The Rocks Gone Reefinator is a hybrid design between a rock ripper and a rock roller – combining the two functions into a single drawbar-pulled machine.

Frustration with high wear rates and the many moving parts of existing rotary crushers led Mr Pannell to design and develop the innovative product, that allows rock to be grated into manageable pieces before being pulverised by a roller.

“The benefits of the Reefinator are being able to crush rock below and above the ground, allowing for crops to be planted on more land,” Mr Pannell said.

“The soil is improved and the water run-off is essentially stopped as the soil can absorb the water.

“So many farmers have great plots of land and many don’t realise that the rocky parts of their land can be turned into productive, arable land.”

Mr Pannell said the Reefinator grate acts like a cheese grater, holding down rock as it is ripped into smaller chunks that are then pulverised by the roller.

He said the Reefinator presented a solution to those rocks in the paddock that had farmers bouncing over, going around and breaking machinery for years.

Rock can be crushed and turned into productive, level soil efficiently and cost-effectively, ready for the backpacker to drive the new bar through safely.

Straightening out run-lines makes it easier to adopt controlled traffic farming and reduces input wastage caused by overlap.

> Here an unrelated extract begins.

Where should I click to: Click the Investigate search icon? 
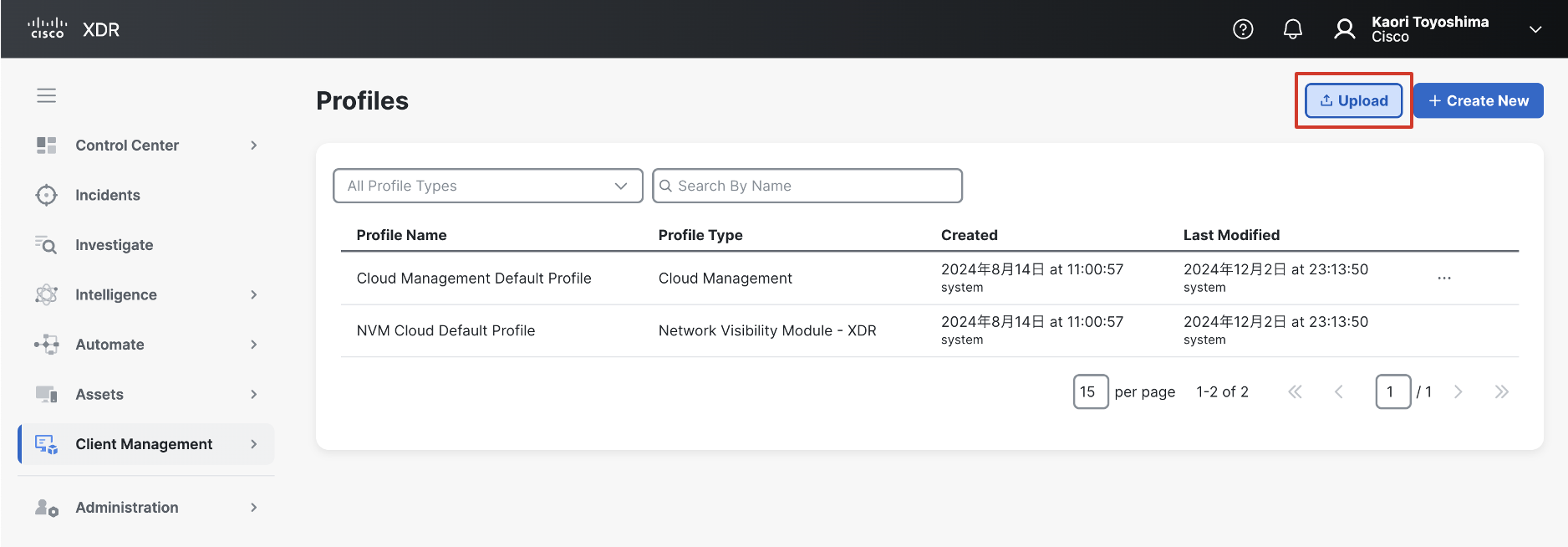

The Reefinator can create soil depth where existing soil is shallow and rocky, improving potential productivity and yield.

Land that was previously poor quality grazing land can be transformed into good quality productive soil, ready for cropping or improved pastures.

Last year the Facey Group, Wickepin, conducted a trial of the Reefinator on Craig Jespersen’s property and it will present the full results at the Facey Group Trials event on Thursday, March 9, at 12.30pm.

The Facey Group’s Chloe Turner said trail results had been pleasing.

“Visually the germination in the control (not crushed) was significantly less than the crushed area, given the ability for the airseeder to create a seedbed and bury the seed,” she said.

“Other than the economic benefit of improved yield, there is the major benefit of less wear and tear on the air seeder and the ability to remove unseedable ridges and outcrops to make paddocks easier to work, especially with parallel run lines.”

Mr Pannell said interstate work with the Reefinator showed positive results.

“Not only are farmers creating much higher yield and profits, but some are turning to their neighbours and offering to purchase their rocky land too,” he said.

The Reefinator will be at site 95 of the Make Smoking History Wagin Woolorama.